Aye, the forge in Minoc’s mine still stinks of sulfur and old sweat, same as it did ten years back. I stood there tonight, pickaxe in hand, the weight of nearly fifty ingots tugging at my shoulders, and listened to the clink of ore breaking free from stone like old bones snapping. Thirteen swings, maybe fourteen—hard to count when your arms go numb—and each strike sent a jolt up my spine. The rock gave grudgingly, like it knew I’d be back tomorrow, same as every day. I hauled the ore to the smelter, fed the flames like a hungry beast, and watched it bloom into ingots.

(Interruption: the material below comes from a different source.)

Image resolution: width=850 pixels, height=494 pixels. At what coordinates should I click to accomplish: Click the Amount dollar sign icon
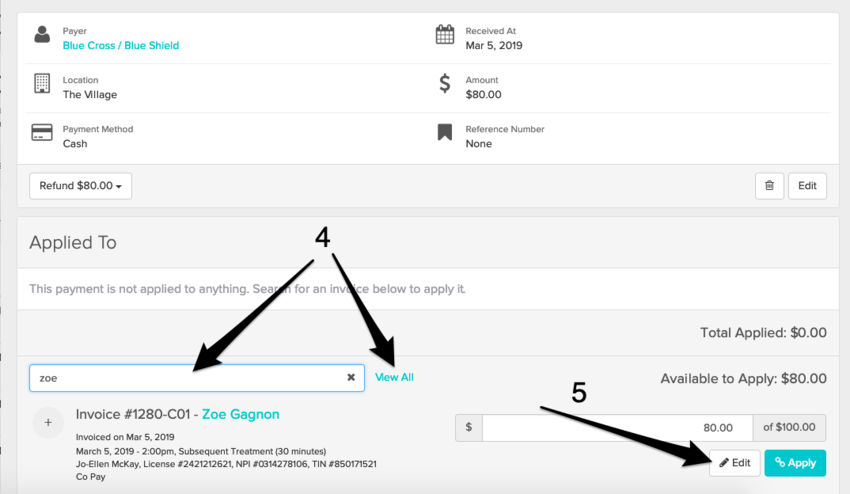pos(445,84)
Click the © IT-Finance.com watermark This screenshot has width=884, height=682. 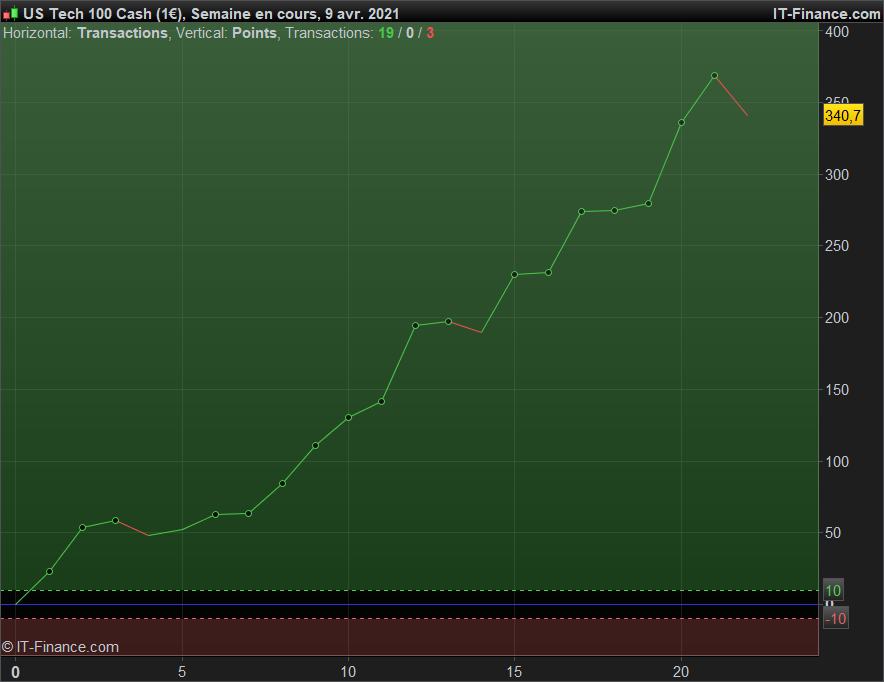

Ten good ones, warm as bread from the oven, glinting in the dim orange glow. One batch wouldn’t smelt—the server, or the gods, or whatever’s laughing at us these days—blocked it cold. Felt like a kick in the gut.
But it was at the blacksmith’s anvil in town where the real shame hit. I’d counted eight ingots, counted them, laid them out neat on the soot-stained bench. Cutlass was next—clean blade, good balance, the kind that sells quick to adventurers passing through Minoc. I reached for the tongs, heated the metal, and then—nothing. “Insufficient metal,” it says. As if the world itself forgot I’d just hauled all that weight through the tunnels. I nearly cursed loud enough to wake the dead in the cemetery. Checked again. Eight. Exactly eight. But the anvil wouldn’t answer. Maybe it was fate, or a glitch in the old system, but either way, I was empty-handed where it counted.
So I walked—back to the mine forge, back to the rhythm of strike and fire. Smelted more, banked what I could, sold two cutlasses off a different batch to Betha the vendor. She gave me a nod and a copper extra, “for the trouble,” she said. Small kindness, but it warmed me more than the forge ever could.
Tomorrow? I’ll bring twelve ingots. Twelve, and I’ll make two blades. And this time, I won’t trust the count—I’ll bring an extra, just to spite the machine.